City Council plans
to curb public
opposition to new waterfront
buildings
by Lindsay Shelton
Just days before councillors are due to debate major amendments to the city’s District Plan, the Wellington City Council has released 79 pages of documents about the proposed changes (in four parts: Part 1, Part 2, Part 3. Part 4).
The proposals appear to have been given impetus by the council’s defeat in the Environment Court, which stopped its plan – approved by council officers - to allow a Hilton Hotel to be built on the Outer T of Queens Wharf.
An immediate effect of the changes would be to allow council officers to approve new buildings in the Kumutoto area of the Wellington waterfront, without notifying the public of the individual building plans and thereby removing any right to object.
Observers who have studied the council documents believe that this power could also stop the possibility of appeals to the Environment Court against any specific new buildings, such as the appeal which stopped the Hilton.
Councillors are to debate the changes at a meeting on Thursday (December 4.) The documents appeared on the council’s website the previous Friday, before copies had been received by councillors themselves.
The changes – by which the council would grant itself powers to give the go-ahead to new buildings without any public scrutiny - have been named Variation 11.
Page 10 of the 34-page Appendix 1 (which is part of the proposal for change) provides a map showing where the council proposes to allow three new buildings in the Kumutoto area.

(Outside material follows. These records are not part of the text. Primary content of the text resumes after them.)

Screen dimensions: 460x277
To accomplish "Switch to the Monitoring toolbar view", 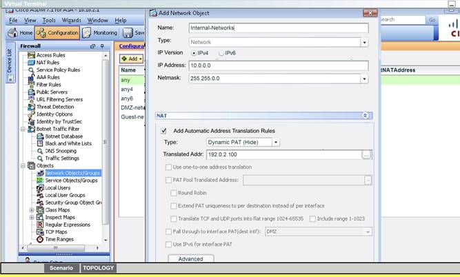I will (x=100, y=32).
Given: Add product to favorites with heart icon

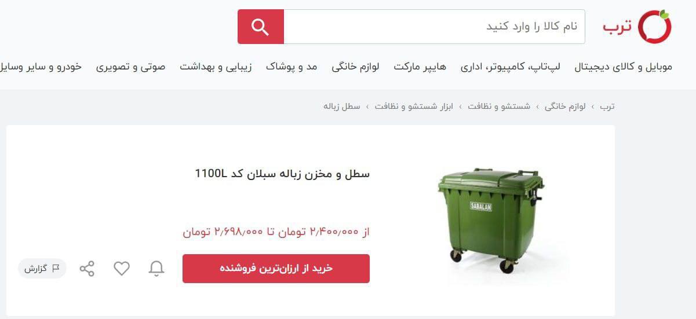Looking at the screenshot, I should tap(122, 269).
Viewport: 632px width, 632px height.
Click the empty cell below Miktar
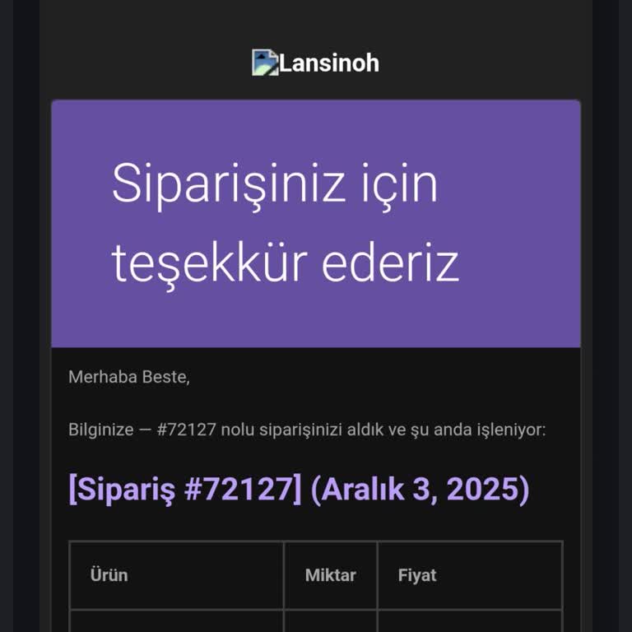[330, 620]
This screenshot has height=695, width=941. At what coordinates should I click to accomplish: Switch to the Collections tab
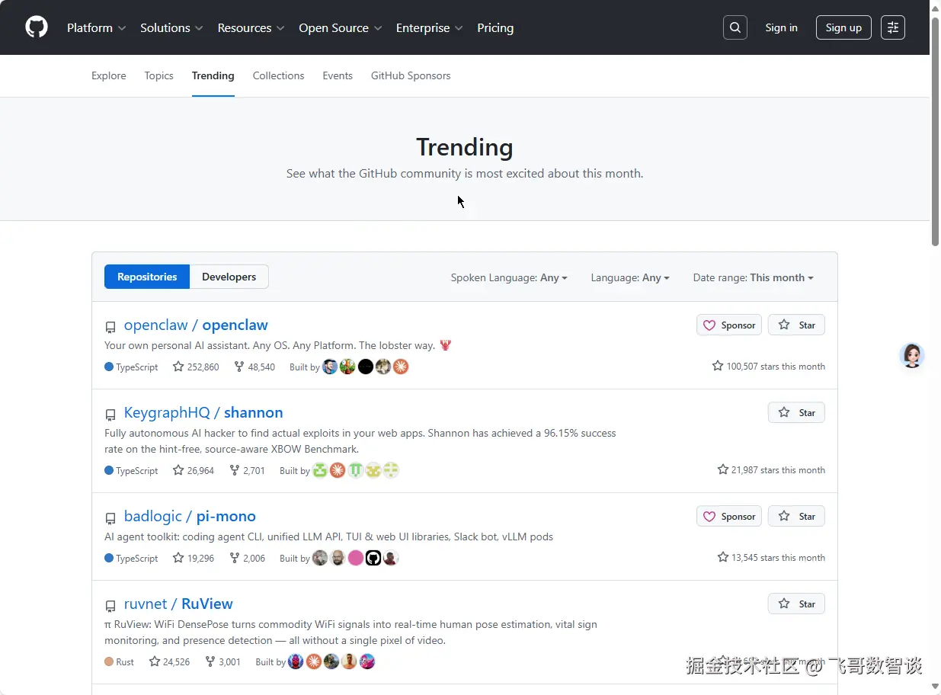278,75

Site 10, the biggest site, will allow a building which is six storeys high.
Page 12 of the Appendix provides an aerial view of the footprints of the three new buildings.
A design guide for the area is proposed, but the council says that developers would have “an infinite range of design solutions” for new buildings, subject only to the design guide.
One immediate effect would be to reduce views of Wellington harbour.
The current vistas at the Whitmore Street gates would be replaced by “space framed by buildings on either side.” The preference of the council’s planners: that “buildings … should frame the views.”
The proposed changes would not completely remove the public’s ability to comment on the council’s enthusiasm for big new buildings on the edge of the harbour.
But public input will be restricted to involvement “at the initial plan variation stage.”
After this initial planning period, states the council, “there may not be the opportunity for further challenge and possible appeals when subsequent resource consent hearings are made.”
For the council, this will “greatly simplify the process.”
For the citizens of Wellington, any ability to oppose specific new buildings on the waterfront will have been ended.
The council doesn’t deny that there has been opposition in the past. Attachment 1 of its proposal bravely acknowledges two major examples (in 1989 and 1998) of public opposition to large new buildings on the waterfront, opposition which was so strong that planning regimes were replaced.
It now appears to have invented a strategy which would ensure that any future opposition wouldn’t be given a chance.
What happens next?
If the proposals are approved by councillors on Thursday night, the public can scrutinise the 79 pages of documents and decide whether to object to the overall plan for Kumutoto. If specific plans for individual buildings are to be removed from public scrutiny, then the initial planning process – including the new design guide - will be the only chance for the public to be heard.
And what’s in store for the rest of the waterfront? There’s a general expectation that the same policy is likely to be applied to other areas including Waitangi Park, where the council has kept four sites which it specifies are for big new buildings.